■ **Provided passage**
◇ ◇ ◇ ◇ ◇

If have a point on an arc and other points related to it. I now want to move the point on the arc to a given target and rotate everything so that the arc-based-point has a vertical angle as the new position (like the if the arc-center would now be just below (on y-axis) the target.
Example: I have an arc-center $R(0;-233.7)$, radius $250$ and arc-point $P(9.9;16.1)$. That point is at about $2.27°$ of the arc. The other point is $Q(0;0)$, so $P$ and $Q$ are a "shape". Now if I move $P$ to target positon $T(0;16.3)$ in a way so that the midpoint $R$ would be on the y-axis, where is $Q$ in that case? This is not just vector movement but we need to rotate as well which gives me headaches.
Edit: Maybe the single problem is easier in the context. The complete problem is that I have a shape defined by 3 arcs. Here you see it with three different colors for each arc (the blue one is quite small at $0°$ and $90°$. I can calculate the shapepoints. In fact I am calculating a quarter of the shape and mirror the remaining parts.
For each of the points I calculate I want to know where the midpoint (of the shape) is if I put the point to a targetpoint where it is not only moved to but the shape must be aligned at the target point so that the tangent on the point (based on the initial arc) is parallel to x-axis like shown here:
As you can see it is not as easy as the midpoint is always directly below the target point, it needs to be moved so the correct angle is set.

◇ ◇ ◇ ◇ ◇

■ **Listed entries**
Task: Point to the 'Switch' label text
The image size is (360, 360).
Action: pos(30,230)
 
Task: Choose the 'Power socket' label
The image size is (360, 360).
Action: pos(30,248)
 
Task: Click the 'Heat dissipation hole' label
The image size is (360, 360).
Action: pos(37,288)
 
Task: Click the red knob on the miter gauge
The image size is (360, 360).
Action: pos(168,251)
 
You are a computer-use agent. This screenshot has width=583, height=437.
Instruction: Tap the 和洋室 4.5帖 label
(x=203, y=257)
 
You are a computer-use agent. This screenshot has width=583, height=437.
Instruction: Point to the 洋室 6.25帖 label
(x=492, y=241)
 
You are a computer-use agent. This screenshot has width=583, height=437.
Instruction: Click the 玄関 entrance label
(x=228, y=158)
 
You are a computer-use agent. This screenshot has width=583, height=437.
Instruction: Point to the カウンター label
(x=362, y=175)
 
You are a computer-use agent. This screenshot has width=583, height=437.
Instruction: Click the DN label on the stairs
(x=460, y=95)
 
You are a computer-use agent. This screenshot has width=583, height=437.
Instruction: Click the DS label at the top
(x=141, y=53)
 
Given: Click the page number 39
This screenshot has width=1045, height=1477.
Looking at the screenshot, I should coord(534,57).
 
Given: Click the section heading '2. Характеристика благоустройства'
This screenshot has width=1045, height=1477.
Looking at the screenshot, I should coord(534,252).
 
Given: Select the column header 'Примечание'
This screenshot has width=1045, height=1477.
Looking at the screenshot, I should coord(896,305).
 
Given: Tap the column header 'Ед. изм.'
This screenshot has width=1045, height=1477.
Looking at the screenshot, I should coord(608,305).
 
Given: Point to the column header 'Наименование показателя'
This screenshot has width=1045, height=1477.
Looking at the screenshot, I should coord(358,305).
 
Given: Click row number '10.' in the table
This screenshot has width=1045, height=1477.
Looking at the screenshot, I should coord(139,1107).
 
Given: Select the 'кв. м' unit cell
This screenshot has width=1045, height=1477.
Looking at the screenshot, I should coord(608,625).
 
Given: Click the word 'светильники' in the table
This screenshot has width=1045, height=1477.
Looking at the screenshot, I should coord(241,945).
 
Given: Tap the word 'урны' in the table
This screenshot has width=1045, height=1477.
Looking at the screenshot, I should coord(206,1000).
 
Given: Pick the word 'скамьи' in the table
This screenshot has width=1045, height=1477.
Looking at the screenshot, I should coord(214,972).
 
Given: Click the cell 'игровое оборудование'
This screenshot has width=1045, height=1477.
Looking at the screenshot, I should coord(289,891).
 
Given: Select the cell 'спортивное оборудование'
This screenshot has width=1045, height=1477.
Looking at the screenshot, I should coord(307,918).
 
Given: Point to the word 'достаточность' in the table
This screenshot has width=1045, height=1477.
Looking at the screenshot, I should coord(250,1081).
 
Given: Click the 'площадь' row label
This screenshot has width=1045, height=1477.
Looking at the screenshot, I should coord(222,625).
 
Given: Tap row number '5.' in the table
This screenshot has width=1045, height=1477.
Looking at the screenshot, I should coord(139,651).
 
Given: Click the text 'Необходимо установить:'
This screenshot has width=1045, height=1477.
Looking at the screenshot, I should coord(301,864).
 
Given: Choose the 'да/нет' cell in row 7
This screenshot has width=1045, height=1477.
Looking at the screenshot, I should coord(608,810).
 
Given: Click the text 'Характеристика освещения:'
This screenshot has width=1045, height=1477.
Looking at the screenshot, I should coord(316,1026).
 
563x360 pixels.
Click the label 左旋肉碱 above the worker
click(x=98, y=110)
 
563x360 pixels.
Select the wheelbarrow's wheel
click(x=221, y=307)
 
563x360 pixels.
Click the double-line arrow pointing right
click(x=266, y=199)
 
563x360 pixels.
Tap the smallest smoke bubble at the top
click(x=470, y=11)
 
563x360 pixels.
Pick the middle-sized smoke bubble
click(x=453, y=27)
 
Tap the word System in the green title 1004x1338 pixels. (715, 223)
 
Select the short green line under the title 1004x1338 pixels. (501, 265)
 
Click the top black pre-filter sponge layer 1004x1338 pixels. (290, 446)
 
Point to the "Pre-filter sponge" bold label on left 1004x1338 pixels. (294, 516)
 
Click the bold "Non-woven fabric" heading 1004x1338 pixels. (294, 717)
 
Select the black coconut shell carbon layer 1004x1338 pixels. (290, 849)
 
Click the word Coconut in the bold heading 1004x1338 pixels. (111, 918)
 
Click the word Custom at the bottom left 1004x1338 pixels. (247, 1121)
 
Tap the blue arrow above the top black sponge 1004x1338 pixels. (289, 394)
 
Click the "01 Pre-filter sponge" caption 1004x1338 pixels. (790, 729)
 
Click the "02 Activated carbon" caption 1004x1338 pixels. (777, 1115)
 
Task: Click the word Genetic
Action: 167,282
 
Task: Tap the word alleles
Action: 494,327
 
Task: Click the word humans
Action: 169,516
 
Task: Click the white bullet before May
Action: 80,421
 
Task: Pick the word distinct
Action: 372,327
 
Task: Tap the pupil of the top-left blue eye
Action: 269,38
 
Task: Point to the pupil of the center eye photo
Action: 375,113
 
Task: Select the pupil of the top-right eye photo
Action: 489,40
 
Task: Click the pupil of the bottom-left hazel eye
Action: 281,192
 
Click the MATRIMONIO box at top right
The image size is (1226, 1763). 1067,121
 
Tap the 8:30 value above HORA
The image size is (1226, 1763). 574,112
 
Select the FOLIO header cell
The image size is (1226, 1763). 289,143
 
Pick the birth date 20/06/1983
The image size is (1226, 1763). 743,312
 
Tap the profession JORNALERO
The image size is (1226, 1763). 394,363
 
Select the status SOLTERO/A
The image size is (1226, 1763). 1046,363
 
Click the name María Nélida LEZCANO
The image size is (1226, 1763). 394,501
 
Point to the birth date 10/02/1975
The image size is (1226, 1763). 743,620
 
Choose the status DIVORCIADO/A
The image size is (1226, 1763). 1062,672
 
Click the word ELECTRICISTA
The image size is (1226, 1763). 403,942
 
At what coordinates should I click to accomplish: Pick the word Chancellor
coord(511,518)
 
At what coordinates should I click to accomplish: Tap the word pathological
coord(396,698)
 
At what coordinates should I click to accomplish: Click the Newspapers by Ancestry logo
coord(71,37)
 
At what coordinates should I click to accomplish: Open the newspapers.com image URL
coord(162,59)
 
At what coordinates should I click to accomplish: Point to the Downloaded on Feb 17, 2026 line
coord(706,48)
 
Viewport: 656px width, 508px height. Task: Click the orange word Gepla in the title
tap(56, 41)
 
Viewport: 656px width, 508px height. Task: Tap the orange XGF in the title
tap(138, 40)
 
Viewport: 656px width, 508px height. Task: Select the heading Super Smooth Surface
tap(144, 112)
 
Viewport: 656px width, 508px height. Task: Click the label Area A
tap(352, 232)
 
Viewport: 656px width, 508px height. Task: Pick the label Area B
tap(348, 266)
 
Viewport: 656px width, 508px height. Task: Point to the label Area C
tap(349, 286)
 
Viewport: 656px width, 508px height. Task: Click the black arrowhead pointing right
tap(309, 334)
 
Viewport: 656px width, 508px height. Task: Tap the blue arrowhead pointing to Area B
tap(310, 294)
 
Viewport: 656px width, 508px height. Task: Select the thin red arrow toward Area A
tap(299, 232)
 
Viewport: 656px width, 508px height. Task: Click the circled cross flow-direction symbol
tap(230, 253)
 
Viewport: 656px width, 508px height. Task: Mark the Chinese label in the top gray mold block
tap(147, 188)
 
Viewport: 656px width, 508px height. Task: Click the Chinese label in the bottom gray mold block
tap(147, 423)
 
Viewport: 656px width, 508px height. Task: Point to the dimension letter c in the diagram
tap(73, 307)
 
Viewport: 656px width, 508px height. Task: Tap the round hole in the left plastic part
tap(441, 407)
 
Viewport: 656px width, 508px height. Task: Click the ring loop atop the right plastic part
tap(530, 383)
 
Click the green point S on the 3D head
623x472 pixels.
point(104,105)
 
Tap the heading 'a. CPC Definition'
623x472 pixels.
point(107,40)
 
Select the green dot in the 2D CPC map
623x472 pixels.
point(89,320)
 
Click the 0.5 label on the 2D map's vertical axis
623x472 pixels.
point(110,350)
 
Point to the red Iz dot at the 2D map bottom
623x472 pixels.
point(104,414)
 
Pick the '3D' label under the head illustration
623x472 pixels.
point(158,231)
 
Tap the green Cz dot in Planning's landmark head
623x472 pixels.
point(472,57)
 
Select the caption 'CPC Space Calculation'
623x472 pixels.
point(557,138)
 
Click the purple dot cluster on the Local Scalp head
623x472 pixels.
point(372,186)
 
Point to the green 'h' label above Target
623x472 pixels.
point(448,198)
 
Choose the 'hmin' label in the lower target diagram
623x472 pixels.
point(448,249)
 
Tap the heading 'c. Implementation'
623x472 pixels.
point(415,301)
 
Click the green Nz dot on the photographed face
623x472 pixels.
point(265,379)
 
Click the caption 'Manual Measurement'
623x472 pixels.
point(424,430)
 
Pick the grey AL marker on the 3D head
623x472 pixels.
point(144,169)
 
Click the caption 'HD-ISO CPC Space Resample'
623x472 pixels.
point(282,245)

◇ ◇ ◇ ◇ ◇

■ **Requirements**
Write out the part of the arc-rotation question that begins at the words "If have a point" and stops after "y-axis) the target.".

■ **Expected answer**
If have a point on an arc and other points related to it. I now want to move the point on the arc to a given target and rotate everything so that the arc-based-point has a vertical angle as the new position (like the if the arc-center would now be just below (on y-axis) the target.